Exercise description. Present every line of the listing below as a numbered list, skipping blank lines and leaving out the pictures.

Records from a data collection
◆ ◆ ◆

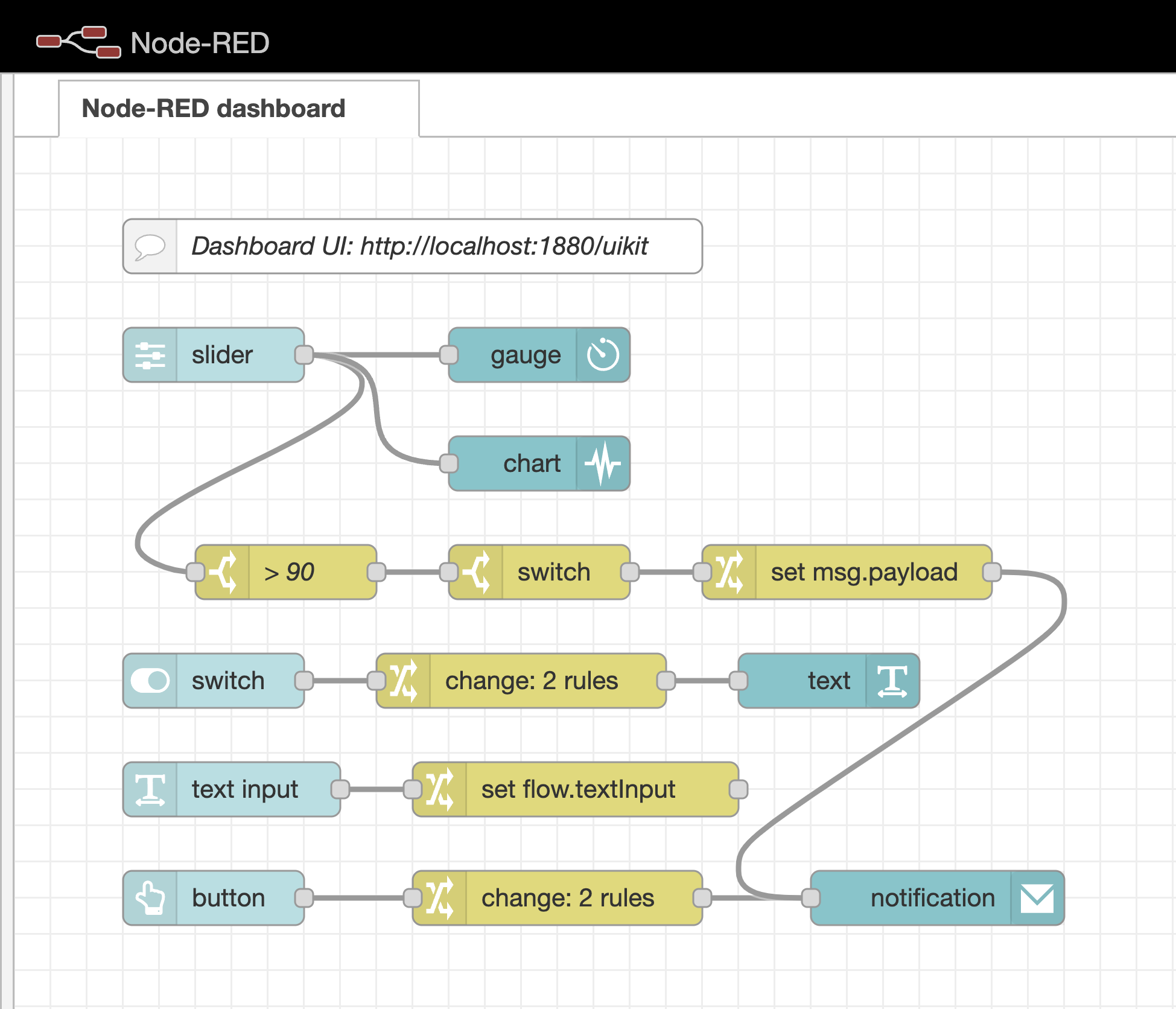Viewport: 1176px width, 1009px height.
Task: Click the notification node's envelope icon
Action: point(1037,899)
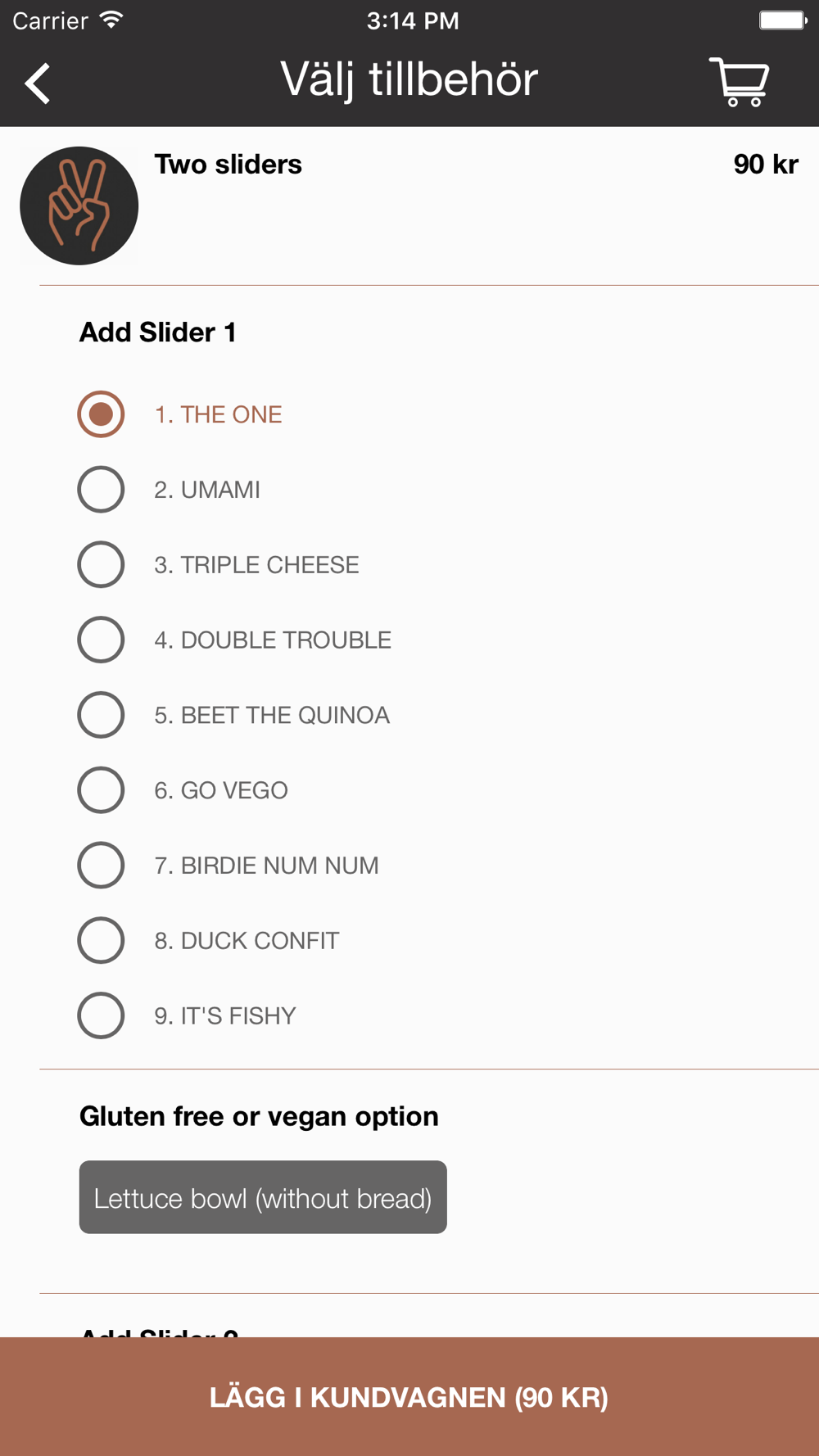Toggle Lettuce bowl (without bread) option
819x1456 pixels.
(x=263, y=1197)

◆ ◆ ◆

Exercise response.
1. Viewport: 1176px width, 1009px height.
2. Task: Click the notification node's envelope icon
3. Action: point(1037,899)
4. Toggle Lettuce bowl (without bread) option
5. 819x1456 pixels.
6. (x=263, y=1197)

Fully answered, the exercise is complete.